Erst das grüne Licht für den Euro, nun werden auch Passkontrollen an den Grenzen bald Geschichte sein: Kroatien tritt zum 1. Januar 2023 dem kontrollfreien Schengen-Raum bei. Die EU-Innenminister stimmten bei ihrem Treffen in Brüssel für die Erweiterung des weltweit größten Verbunds der Reisefreiheit. Urlauber, die im nächsten Jahr einen Trip in die Hafenstadt Dubrovnik planen oder die Sommerferien in einer der Buchten der kroatischen Adriaküste genießen wollen, müssen also künftig keine kilometerlangen Staus mehr fürchten, wenn sie mit dem Auto unterwegs sind. An den Flughäfen fallen die Kontrollen aus technischen Gründen ab dem 26. März weg. Der Beitritt Kroatiens, wo Anfang 2023 auch der Euro als Zahlungsmittel eingeführt wird, sei „eine positive Nachricht für alle EU-Bürger“, sagte Vít Rakuša, der Innenminister Tschechiens, das derzeit den EU-Ratsvorsitz innehat.
In Rumänien und Bulgarien herrschten nach der Abstimmung dagegen Enttäuschung und Ärger. Die beiden Länder müssen weiterhin auf die Aufnahme warten. Eine Einigung scheiterte vor allem an Wien. Es sei „falsch, dass ein System, das an vielen Stellen nicht funktioniert, an dieser Stelle auch noch vergrößert wird“, sagte der österreichische Innenminister Gerhard Karner und wollte auch gleich den angeblichen „Beweis“ liefern: Man habe dieses Jahr über „100.000 illegale Grenzübertritte“ gehabt, 75.000 davon seien nicht registriert worden. Deshalb handele es sich um eine „Unzeit“, den Erweiterungsschritt jetzt zu gehen. Setzt Österreich seinen guten Ruf im Schengen-Klub aufs Spiel? Die deutsche Innenministerin Nancy Faeser (SPD) zeigte zwar Verständnis für die „großen Debatten in Österreich“, sagte aber auch, sie könne das Votum der österreichischen Kollegen nicht nachvollziehen. „Die Fortschritte sind erkennbar erzielt worden.“
Österreich stellt sich gegen den Schengen-Beitritt von Rumänien
Österreichs Bundeskanzler Karl Nehammer wolle Rumänien „einfach nur auf inakzeptable Weise demütigen", hieß es vom konservativen EU-Abgeordneten Eugen Tomac.
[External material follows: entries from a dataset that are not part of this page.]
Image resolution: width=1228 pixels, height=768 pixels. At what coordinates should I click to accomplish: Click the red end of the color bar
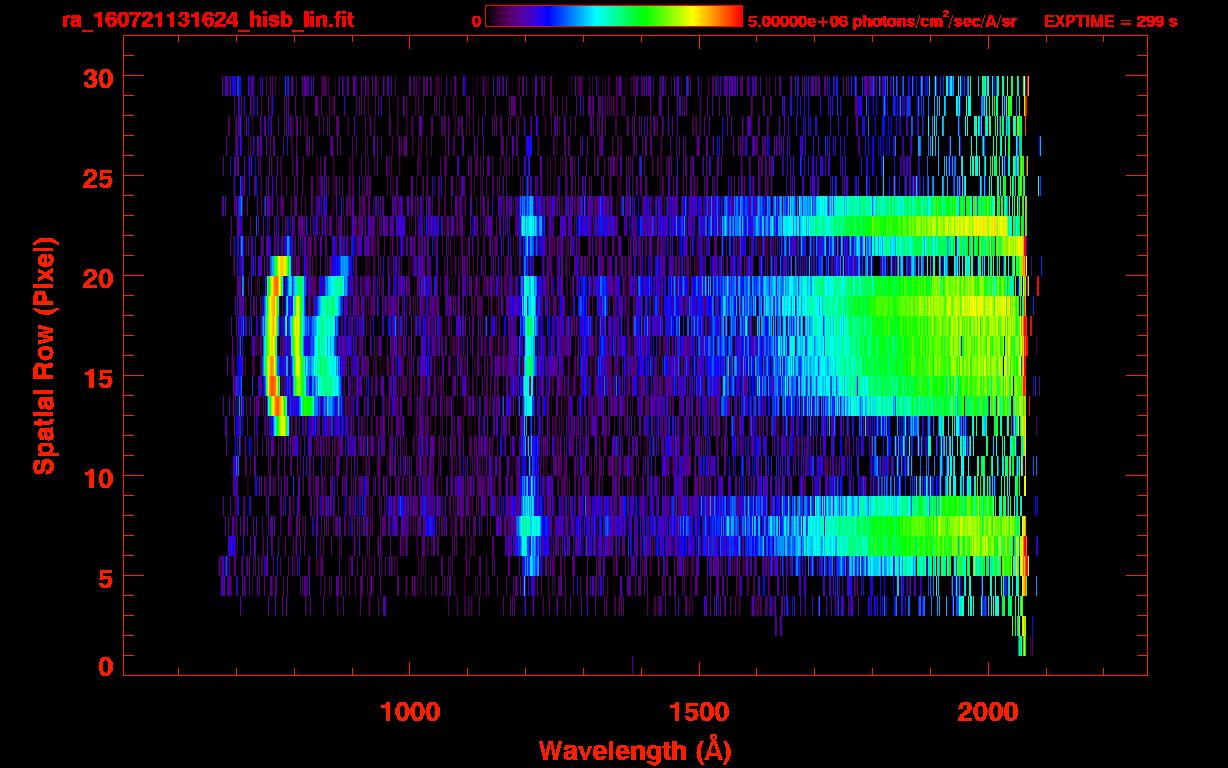730,16
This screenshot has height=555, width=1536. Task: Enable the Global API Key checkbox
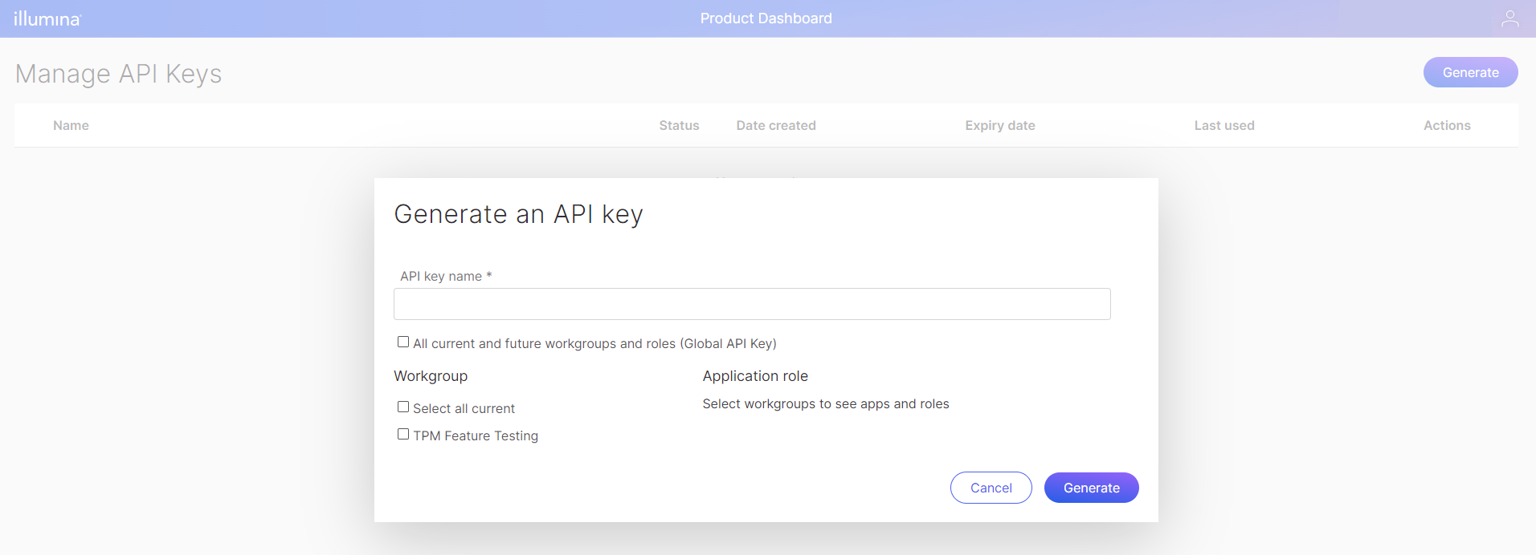click(403, 342)
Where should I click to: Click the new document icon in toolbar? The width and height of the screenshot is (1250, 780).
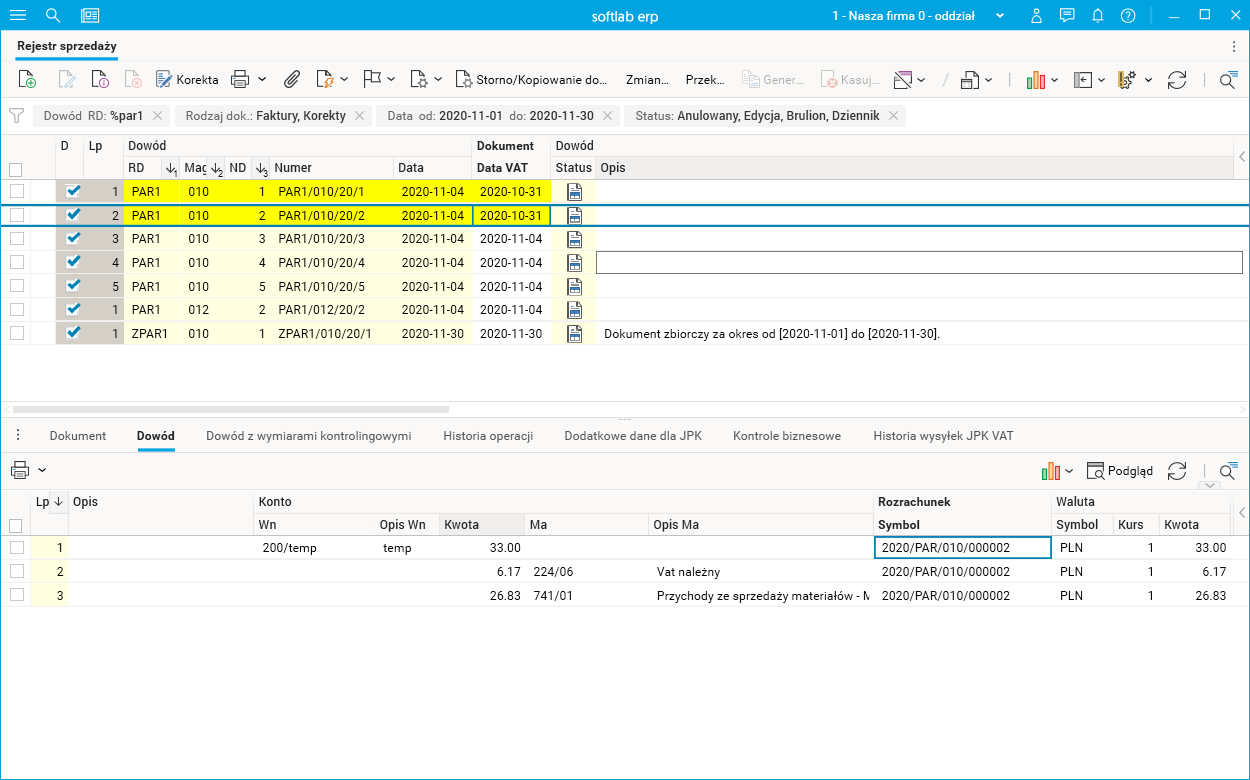(x=27, y=80)

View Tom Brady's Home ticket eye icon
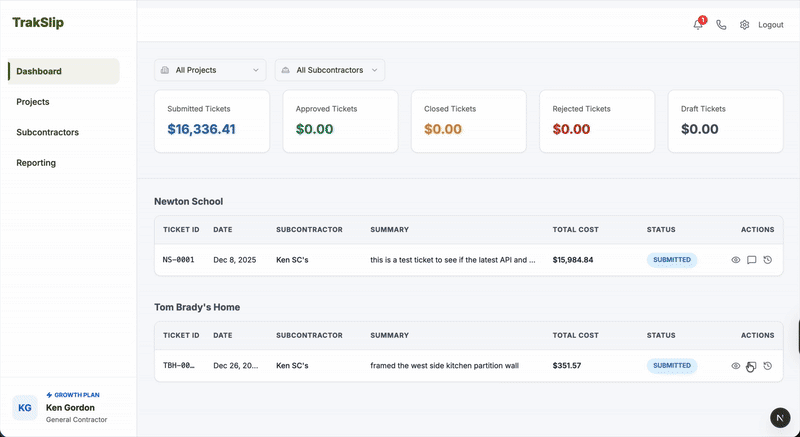tap(736, 366)
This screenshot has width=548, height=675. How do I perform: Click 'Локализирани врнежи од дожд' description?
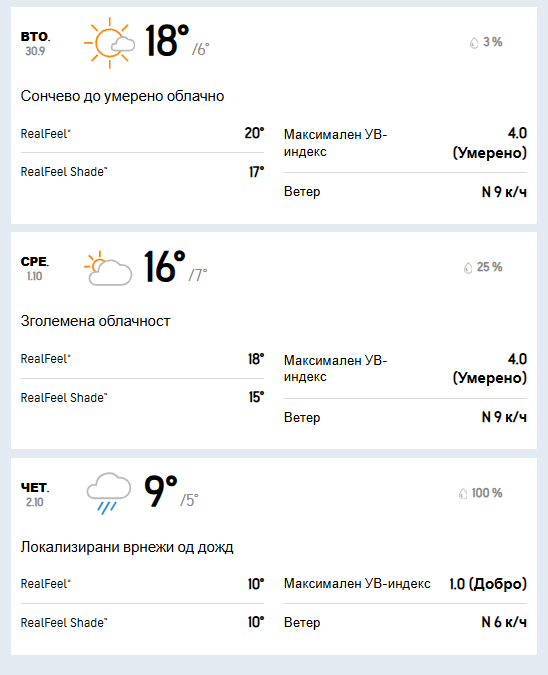(x=127, y=547)
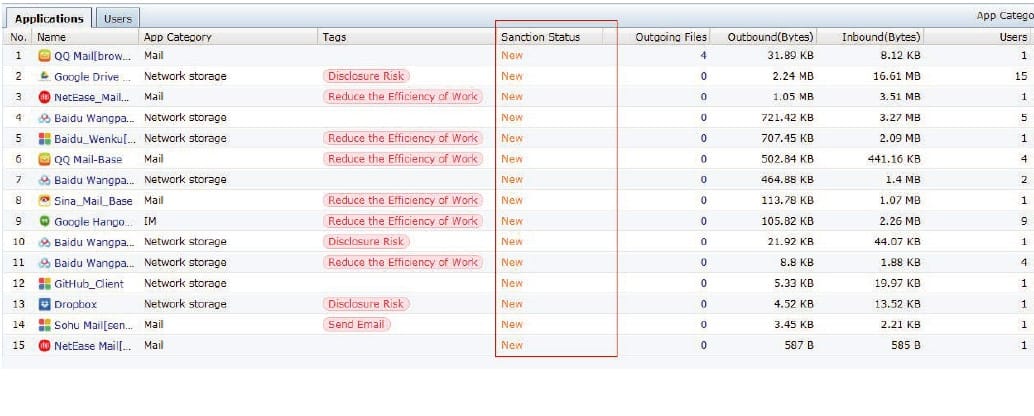The height and width of the screenshot is (416, 1034).
Task: Click the GitHub_Client icon
Action: (44, 283)
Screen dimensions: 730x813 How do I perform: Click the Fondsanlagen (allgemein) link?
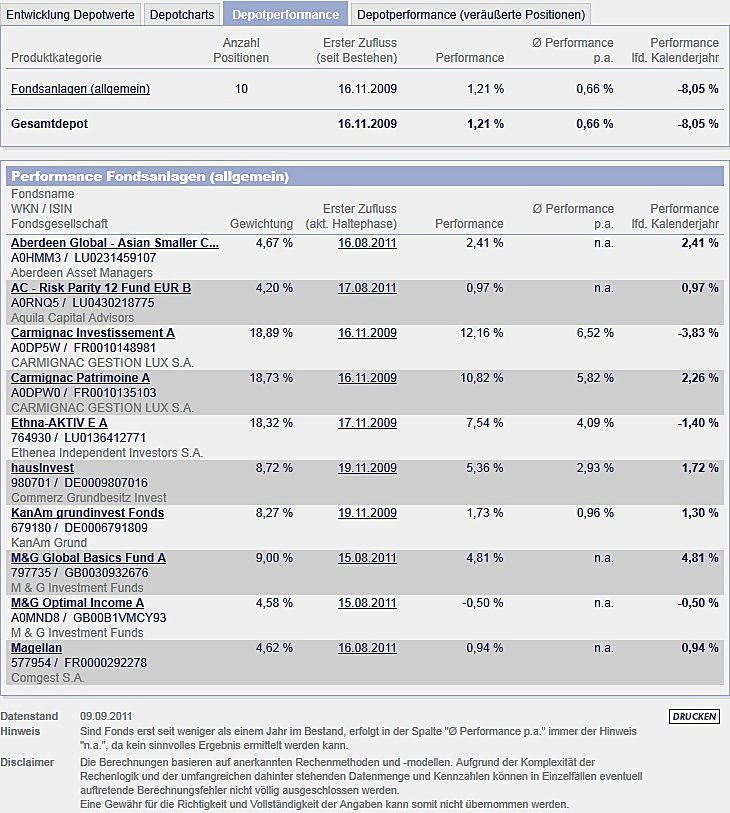[80, 89]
Tatsächlich erkannten auch einige hohe EU-Diplomaten innenpolitische Erwägungen als Hauptgrund für die Blockade. Der rumänische Botschafter in Wien, Emil Hurezeanu, hatte erst vor wenigen Tagen in einem Brief an den österreichischen Bundespräsidenten Alexander Van der Bellen gewarnt, dass die Errungenschaften der Partnerschaft zwischen den beiden Ländern „zum Spielball der aktuellen österreichischen Politik werden könnten“. Als „beschämend“ und „schlichtweg diskriminierend“ bezeichnete der deutsche EU-Abgeordnete Jan-Christoph Oetjen (FDP) das Veto Österreichs. Es schaffe „eine Stimmung des Misstrauens mitten in Europa“.
Österreich stand jedoch nicht alleine im Widerstandslager. Auch die Niederlande sträubten sich gegen einen Kandidaten. Die Holländer würden zwar Rumänien gerne im Klub willkommen heißen, haben aber Vorbehalte gegenüber Bulgarien, vor allem wegen rechtsstaatlicher Bedenken. Es heiße aktuell nicht „Nein“ für Bulgarien, sondern „noch nicht“, hatte Ministerpräsident Mark Rutte vor wenigen Tagen betont und auf das kommende Jahr verwiesen.
Dem Schengen-Raum gehören derzeit 26 europäische Länder an. Neben 22 EU-Mitgliedstaaten sind auch die Schweiz, Norwegen, Liechtenstein und Island dabei.